Rusia habría disuadido la huida de Maduro

El movimiento político/militar habido en Caracas, en el que se liberó de la retención en su domicilio a Leopoldo López, signo de oposición al régimen de Nicolás Maduro, saldado con un muerto y 100 heridos; operación con la que se pretendía derrocar el actual sistema político venezolano, surgido del golpe de Estado ejecutado por éste al no convocar el referéndum revocatorio al que le obligó la Constitución, por lo radical de la derrota sufrida (superior a los dos tercios de la Asamblea Nacional), y en lugar de cumplir tal obligación, se sacó de la manga la creación de una Cámara Legislativa nueva, la Constituyente.

Que dejó en vía muerta la Asamblea Nacional, ocupada por la Oposición que había ganado las elecciones.

O sea, que el movimiento políico-militar de marras no fue en ningún caso un “golpe de Estado” como insistió en decir TVE, al informar de estos sucesos de Caracas, sino de una dinámica de restitución de legitimidad política, personificada por Juan Guairó, representante del Parlamento que secuestró Nicolás Maduro.

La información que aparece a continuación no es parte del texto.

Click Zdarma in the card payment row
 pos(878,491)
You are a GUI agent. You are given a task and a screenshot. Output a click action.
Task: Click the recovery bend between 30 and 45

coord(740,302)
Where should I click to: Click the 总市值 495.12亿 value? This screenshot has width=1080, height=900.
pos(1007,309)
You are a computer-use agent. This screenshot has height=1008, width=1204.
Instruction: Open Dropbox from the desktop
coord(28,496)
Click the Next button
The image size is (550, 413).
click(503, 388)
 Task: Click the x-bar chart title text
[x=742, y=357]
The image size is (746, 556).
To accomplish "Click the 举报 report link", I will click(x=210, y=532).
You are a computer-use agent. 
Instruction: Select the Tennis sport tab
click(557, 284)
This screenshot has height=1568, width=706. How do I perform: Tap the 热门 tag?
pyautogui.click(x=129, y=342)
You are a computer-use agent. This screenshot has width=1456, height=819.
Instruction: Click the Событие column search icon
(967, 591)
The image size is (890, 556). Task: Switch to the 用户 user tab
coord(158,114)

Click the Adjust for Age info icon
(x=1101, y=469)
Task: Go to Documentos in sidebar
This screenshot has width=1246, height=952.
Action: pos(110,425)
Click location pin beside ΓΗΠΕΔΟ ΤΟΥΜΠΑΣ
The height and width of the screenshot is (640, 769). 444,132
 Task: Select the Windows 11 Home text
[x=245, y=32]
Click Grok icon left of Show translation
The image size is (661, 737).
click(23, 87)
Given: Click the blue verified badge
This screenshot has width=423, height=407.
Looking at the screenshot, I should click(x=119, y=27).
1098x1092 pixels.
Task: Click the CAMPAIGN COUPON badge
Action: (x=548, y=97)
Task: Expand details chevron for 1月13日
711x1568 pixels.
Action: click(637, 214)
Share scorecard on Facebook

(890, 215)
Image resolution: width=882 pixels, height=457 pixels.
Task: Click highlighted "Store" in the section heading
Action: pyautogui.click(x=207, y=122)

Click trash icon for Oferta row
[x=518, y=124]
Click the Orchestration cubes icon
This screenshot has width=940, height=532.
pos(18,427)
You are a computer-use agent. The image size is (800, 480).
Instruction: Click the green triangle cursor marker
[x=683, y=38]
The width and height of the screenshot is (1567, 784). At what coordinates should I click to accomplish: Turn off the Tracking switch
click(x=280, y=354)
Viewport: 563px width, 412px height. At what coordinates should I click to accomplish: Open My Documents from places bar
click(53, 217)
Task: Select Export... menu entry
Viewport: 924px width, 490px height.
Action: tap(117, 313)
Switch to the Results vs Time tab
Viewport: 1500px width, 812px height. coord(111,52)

Estas precisiones retrospectivas responden a elementalísimas razones de legitimidad política para medir la gravedad de las responsabilidades ruso-cubanas contraídas en la presión disuasoria sobre Nicolás Maduro, que ya tenía dispuesto un avión para salir de Venezuela. Con toda seguridad, no para irse a Constantinopla y fumarse otro  puro con su amigo Recip Erdogan.